INSTRUCTION:
Retype the items below exactly, starting with the line containing "I will 38,271." and continuing through the line containing "Action: click(x=195, y=97)".

DATASET ENTRIES:
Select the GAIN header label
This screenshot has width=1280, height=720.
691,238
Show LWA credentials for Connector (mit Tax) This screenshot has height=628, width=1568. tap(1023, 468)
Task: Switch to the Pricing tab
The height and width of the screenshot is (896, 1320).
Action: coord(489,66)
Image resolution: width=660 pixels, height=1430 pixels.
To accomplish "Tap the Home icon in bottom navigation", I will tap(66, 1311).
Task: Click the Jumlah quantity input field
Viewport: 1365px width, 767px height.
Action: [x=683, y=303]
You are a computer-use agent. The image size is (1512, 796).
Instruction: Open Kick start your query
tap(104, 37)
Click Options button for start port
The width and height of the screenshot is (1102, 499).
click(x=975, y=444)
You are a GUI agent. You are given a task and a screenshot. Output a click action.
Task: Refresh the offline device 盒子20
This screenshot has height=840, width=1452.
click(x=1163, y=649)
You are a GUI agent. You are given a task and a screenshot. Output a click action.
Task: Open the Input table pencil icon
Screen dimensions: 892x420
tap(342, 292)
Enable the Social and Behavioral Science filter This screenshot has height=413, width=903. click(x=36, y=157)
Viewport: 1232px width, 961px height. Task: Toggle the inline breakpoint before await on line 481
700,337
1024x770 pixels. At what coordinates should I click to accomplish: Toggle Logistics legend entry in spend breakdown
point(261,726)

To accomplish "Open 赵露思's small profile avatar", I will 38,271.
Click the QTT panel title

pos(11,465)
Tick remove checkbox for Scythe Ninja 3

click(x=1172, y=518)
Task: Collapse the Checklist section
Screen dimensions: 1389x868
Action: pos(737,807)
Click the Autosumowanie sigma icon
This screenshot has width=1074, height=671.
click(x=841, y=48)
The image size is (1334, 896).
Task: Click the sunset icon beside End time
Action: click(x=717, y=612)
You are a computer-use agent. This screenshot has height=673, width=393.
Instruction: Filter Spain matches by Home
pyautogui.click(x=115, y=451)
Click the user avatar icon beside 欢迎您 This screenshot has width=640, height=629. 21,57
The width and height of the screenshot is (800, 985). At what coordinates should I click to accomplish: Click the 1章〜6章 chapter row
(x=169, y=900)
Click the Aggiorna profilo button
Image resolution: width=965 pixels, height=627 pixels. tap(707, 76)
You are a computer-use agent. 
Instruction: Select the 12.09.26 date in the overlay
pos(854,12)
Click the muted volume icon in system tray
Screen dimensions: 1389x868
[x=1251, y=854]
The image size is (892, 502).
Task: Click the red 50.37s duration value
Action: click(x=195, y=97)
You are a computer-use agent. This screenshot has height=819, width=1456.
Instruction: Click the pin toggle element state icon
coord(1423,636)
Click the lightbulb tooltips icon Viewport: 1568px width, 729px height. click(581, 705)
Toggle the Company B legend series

CORRECT ANSWER:
To accomplish "Open 赵露思's small profile avatar", I will 38,271.
Click the QTT panel title

pos(11,465)
Tick remove checkbox for Scythe Ninja 3

click(x=1172, y=518)
Task: Collapse the Checklist section
Screen dimensions: 1389x868
Action: pos(737,807)
Click the Autosumowanie sigma icon
This screenshot has width=1074, height=671.
click(x=841, y=48)
The image size is (1334, 896).
Task: Click the sunset icon beside End time
Action: click(x=717, y=612)
You are a computer-use agent. This screenshot has height=673, width=393.
Instruction: Filter Spain matches by Home
pyautogui.click(x=115, y=451)
Click the user avatar icon beside 欢迎您 This screenshot has width=640, height=629. 21,57
The width and height of the screenshot is (800, 985). At what coordinates should I click to accomplish: Click the 1章〜6章 chapter row
(x=169, y=900)
Click the Aggiorna profilo button
Image resolution: width=965 pixels, height=627 pixels. tap(707, 76)
You are a computer-use agent. 
Instruction: Select the 12.09.26 date in the overlay
pos(854,12)
Click the muted volume icon in system tray
Screen dimensions: 1389x868
[x=1251, y=854]
The image size is (892, 502).
Task: Click the red 50.37s duration value
Action: click(x=195, y=97)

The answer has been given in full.